### Written task
Copy the records from the line containing "Identify the location of chat-message: 01:54" through the line containing "(819, 228)." word for word, leaving out the pictures.

### Data to use
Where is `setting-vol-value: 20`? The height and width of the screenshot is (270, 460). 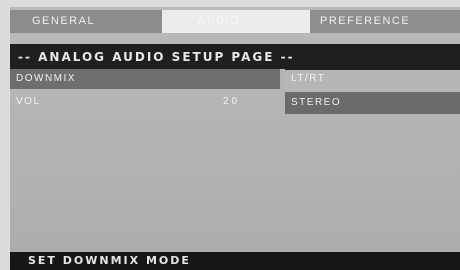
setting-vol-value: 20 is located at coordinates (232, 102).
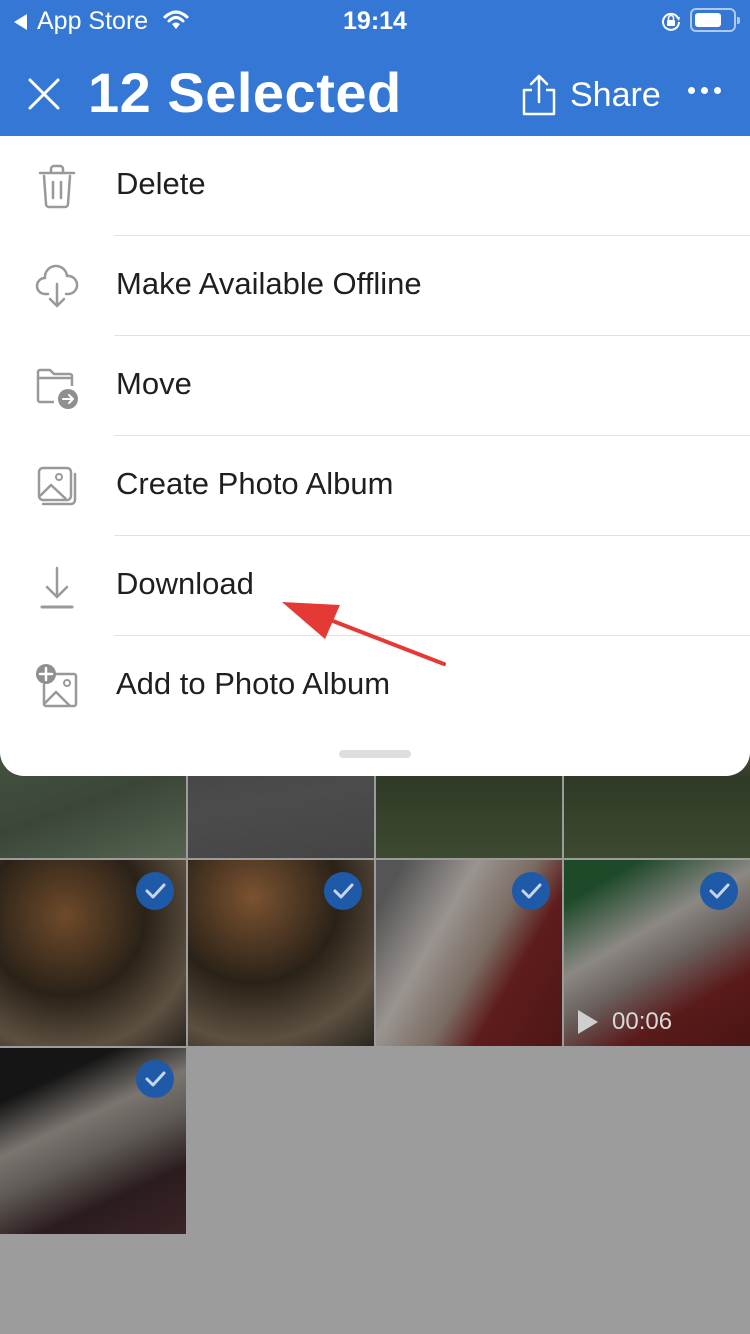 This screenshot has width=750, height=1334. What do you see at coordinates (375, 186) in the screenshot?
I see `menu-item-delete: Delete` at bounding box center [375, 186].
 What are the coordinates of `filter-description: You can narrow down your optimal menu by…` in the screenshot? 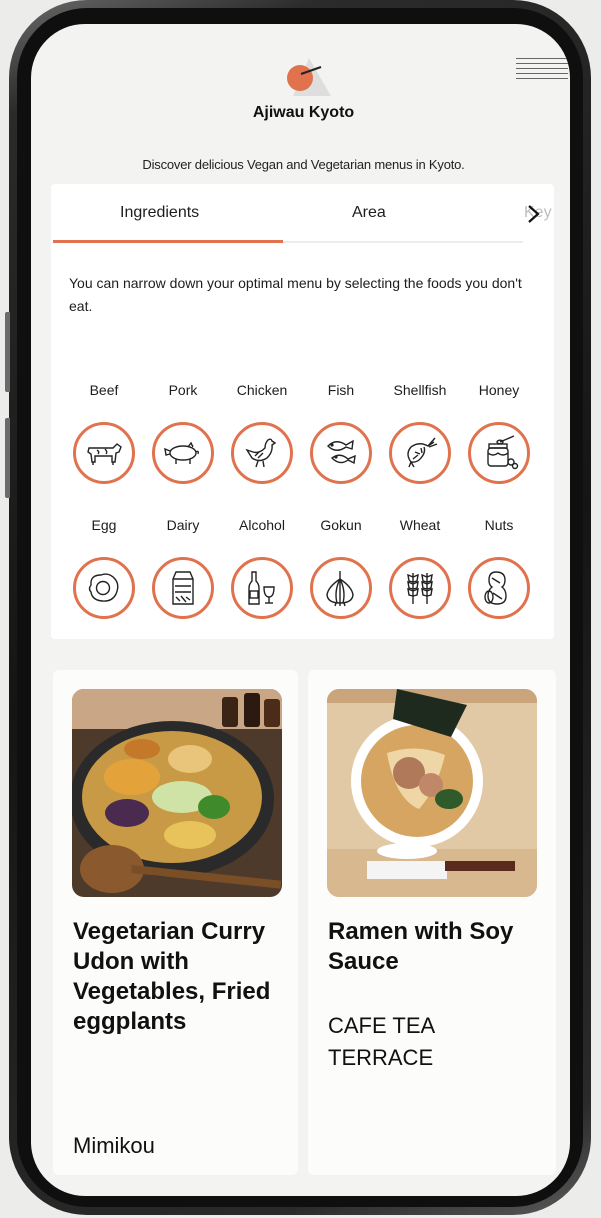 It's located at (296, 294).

==

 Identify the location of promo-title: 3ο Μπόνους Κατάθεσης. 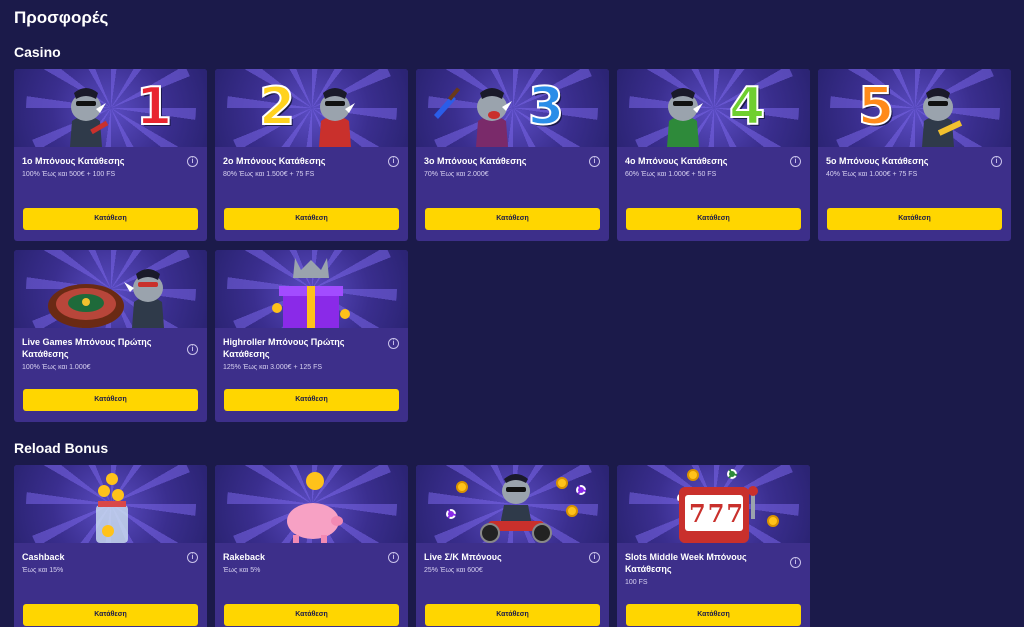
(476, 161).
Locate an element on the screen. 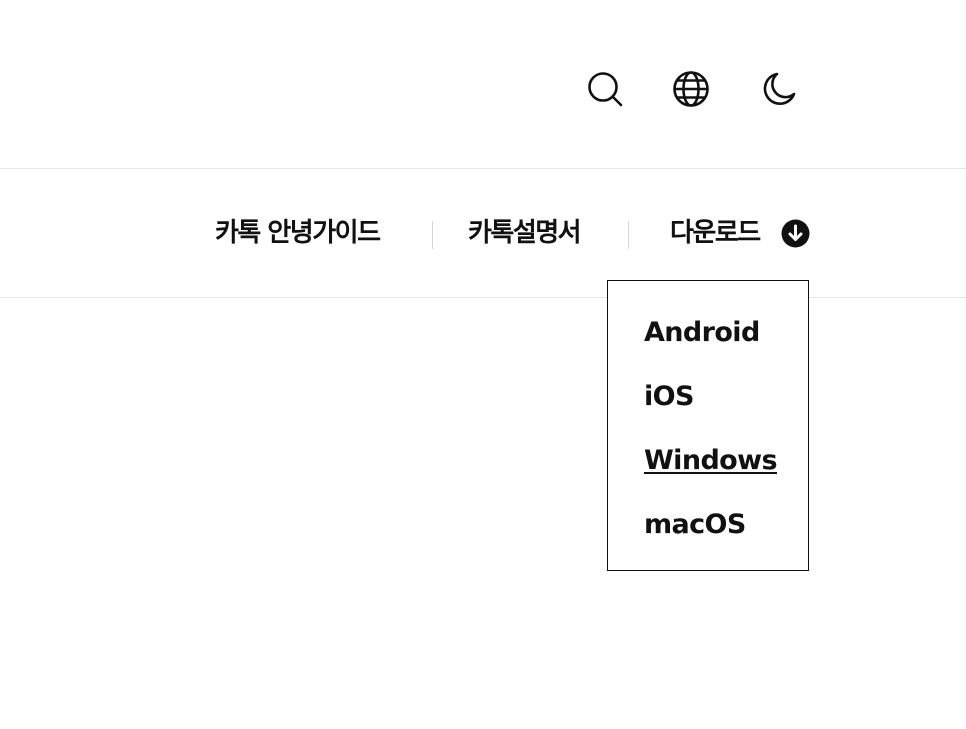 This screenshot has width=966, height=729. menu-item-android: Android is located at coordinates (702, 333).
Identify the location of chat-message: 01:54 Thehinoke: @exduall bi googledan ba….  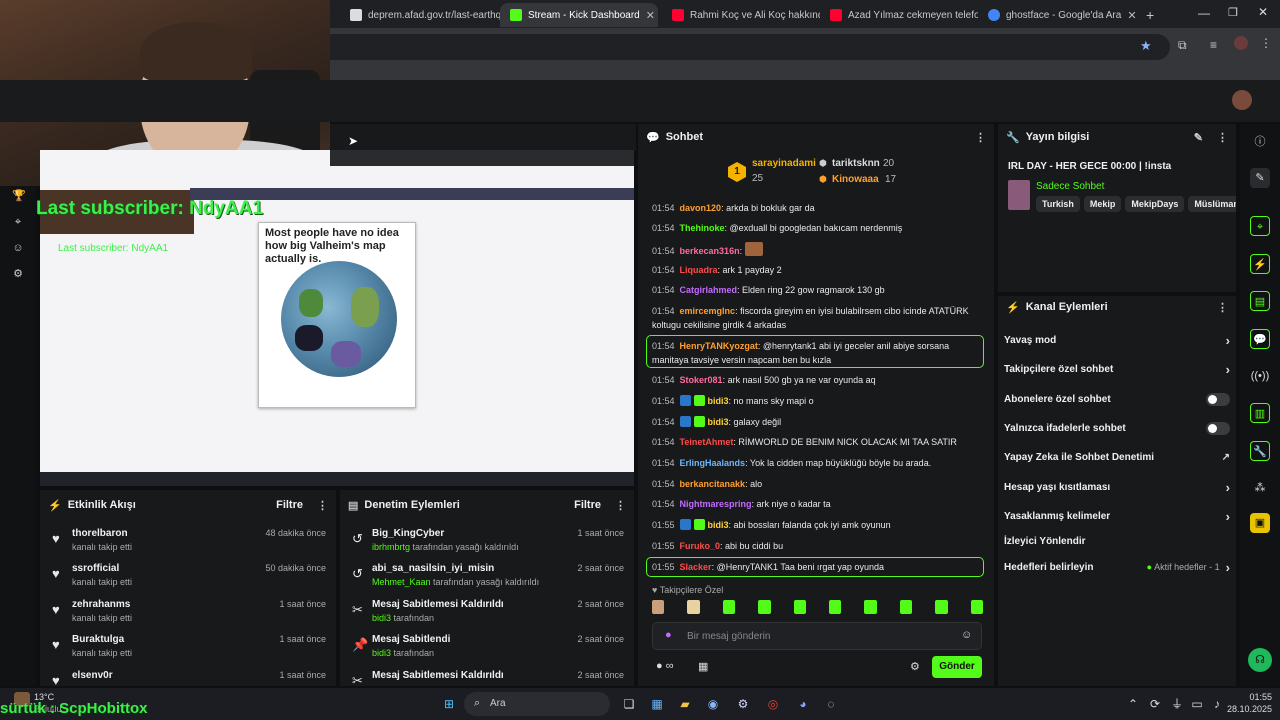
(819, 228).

==

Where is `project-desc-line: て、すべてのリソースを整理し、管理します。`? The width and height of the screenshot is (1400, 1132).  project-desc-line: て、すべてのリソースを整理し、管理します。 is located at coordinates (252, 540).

### Exercise answer
Identify the location of chat-message: 01:54 Thehinoke: @exduall bi googledan ba….  
(819, 228).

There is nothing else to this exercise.